Greetings from Las Vegas
And EMC World 2008.

Dave Donatelli, president of EMC’s storage business, presented to the press room this morning. His most interesting statement was that flash drives will have cost-parity with, and therefore replace, high-end rotating magnetic disks, by the end of 2010.

Let’s run some numbers
Dave said that EMC has measured STEC’s flash drives at 30x the IOPS of a high-end disk with sub-millisecond access times. That alone would justify a premium over existing drives. He also said that the performance of the flash drive was better under load. A double win.

A 15k 74 GB Seagate SAS drive is about $175 or roughly $2/GB. A 2 GB Single Level Cell (SLC) flash chip is currently about $8/GB on the flash spot market. If flash keeps dropping at 50% a year they’ll be where the current disk price is in mid-2010.

But that’s raw chip vs finished disk
The remaining question is how much does the chip controller and other infrastructure cost? STEC isn’t selling its 74 GB flash drives for $8/GB – $80/GB is closer to the mark. Volume should amortize their engineering costs. PC boards are cheap.

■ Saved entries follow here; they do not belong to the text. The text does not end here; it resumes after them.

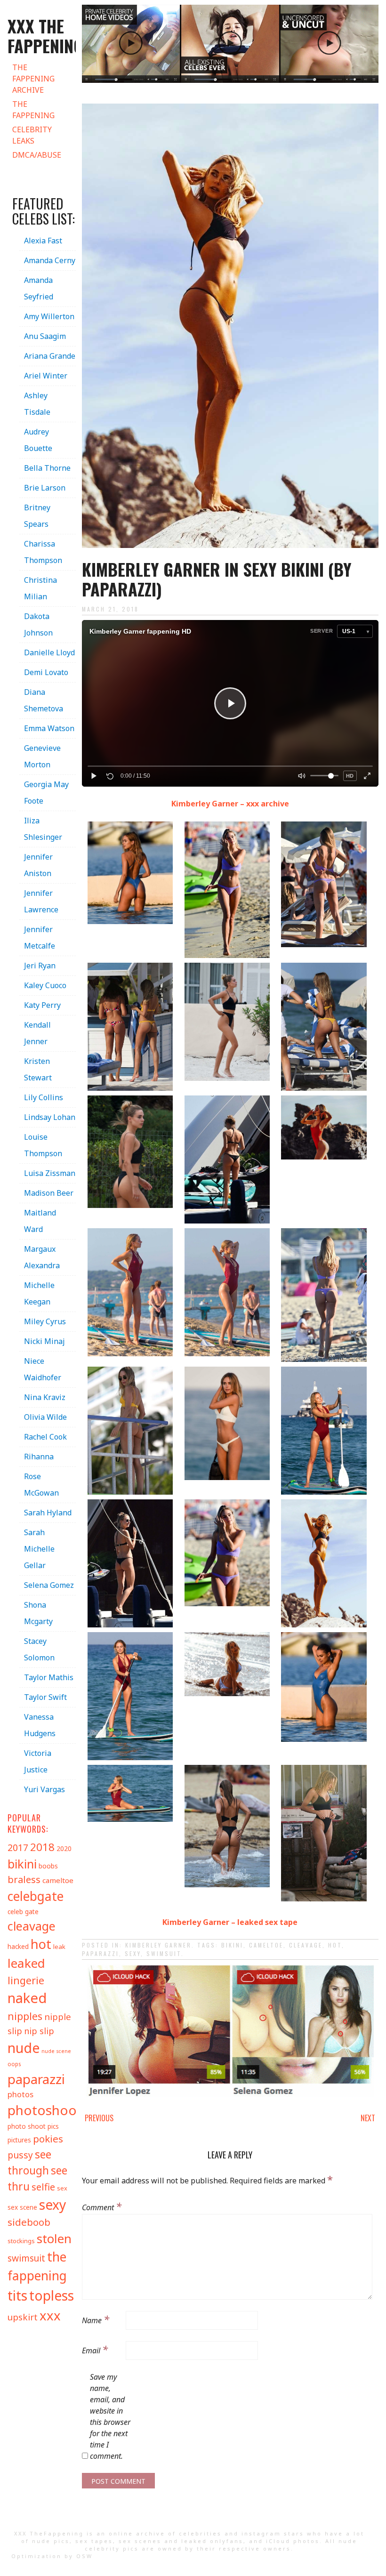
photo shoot (27, 2126)
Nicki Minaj (44, 1341)
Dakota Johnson (38, 624)
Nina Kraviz (44, 1397)
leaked (26, 1963)
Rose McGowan (41, 1484)
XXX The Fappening (45, 35)
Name (95, 2319)
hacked (18, 1946)
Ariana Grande (49, 356)
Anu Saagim (45, 336)
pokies (48, 2138)
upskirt (23, 2317)
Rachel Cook (45, 1437)
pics (53, 2126)
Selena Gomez (49, 1585)
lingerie (26, 1980)
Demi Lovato (46, 672)
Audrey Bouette (38, 440)
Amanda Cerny (49, 260)
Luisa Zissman (49, 1173)
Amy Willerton (49, 316)
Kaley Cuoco (45, 985)
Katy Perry (42, 1005)
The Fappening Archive (33, 78)
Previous (99, 2118)
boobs (48, 1865)
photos (20, 2094)
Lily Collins (43, 1097)
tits (17, 2295)
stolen (54, 2238)
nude (24, 2047)
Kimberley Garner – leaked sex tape (230, 1922)
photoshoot (45, 2110)
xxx (50, 2315)
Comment (101, 2206)
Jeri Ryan (40, 965)
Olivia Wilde (45, 1417)
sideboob (29, 2222)
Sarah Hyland (48, 1512)
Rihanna (39, 1456)
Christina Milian (40, 588)
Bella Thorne (47, 468)
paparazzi (100, 1953)
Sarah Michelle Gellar (39, 1548)
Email (95, 2349)
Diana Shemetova (43, 700)
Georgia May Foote (46, 792)
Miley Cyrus (45, 1321)
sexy (133, 1953)
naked (27, 1997)
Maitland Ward (40, 1221)
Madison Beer (48, 1193)
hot (335, 1945)
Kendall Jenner (37, 1033)
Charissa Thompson (43, 552)
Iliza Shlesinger (43, 828)
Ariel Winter (45, 375)
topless (51, 2295)
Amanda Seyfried (38, 288)
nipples (25, 2016)
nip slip (39, 2031)
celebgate (36, 1896)
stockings (21, 2241)
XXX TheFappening (49, 2533)
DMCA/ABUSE (36, 155)
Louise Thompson (43, 1145)
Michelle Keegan (39, 1293)
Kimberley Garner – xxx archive (230, 803)
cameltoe (266, 1945)
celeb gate (23, 1911)
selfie (43, 2186)
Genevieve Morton (42, 756)
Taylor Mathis (48, 1677)
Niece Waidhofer (42, 1369)
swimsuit (163, 1953)
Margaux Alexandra (42, 1257)
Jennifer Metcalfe (39, 937)
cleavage (305, 1945)
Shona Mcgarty (38, 1613)
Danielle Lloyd (49, 652)
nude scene (56, 2051)
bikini (232, 1945)
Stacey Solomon (39, 1649)
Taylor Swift (45, 1697)
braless (24, 1879)
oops (14, 2064)
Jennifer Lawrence (41, 901)
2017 (18, 1847)
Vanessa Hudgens (40, 1725)
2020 (64, 1848)
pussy (20, 2155)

That leaves the flash translation layer. That should fit nicely on an FPGA and, once the bugs are out, on an ASIC. The 1st ASIC is expensive; the 100,000th is cheap.

The StorageMojo take
Flash drives don’t need absolute price parity to win against high-end FC drives. Getting within 30% should do it for most people. Their performance advantages are worth at least that.

Of course the drive vendors aren’t going to sit still. They can pull several levers before breaking the glass for the big red one labeled “margin.” Many have claimed disks are dead and they’re all gone.

But this looks serious. High-end drives are a small piece by units, but their high margins would be sorely missed.

Comments welcome. This isn’t about notebook disks which are currently less than $0.40/GB and headed down much faster than FC and SAS drives.

This is StorageMojo’s 500th post! Thank you, thank you.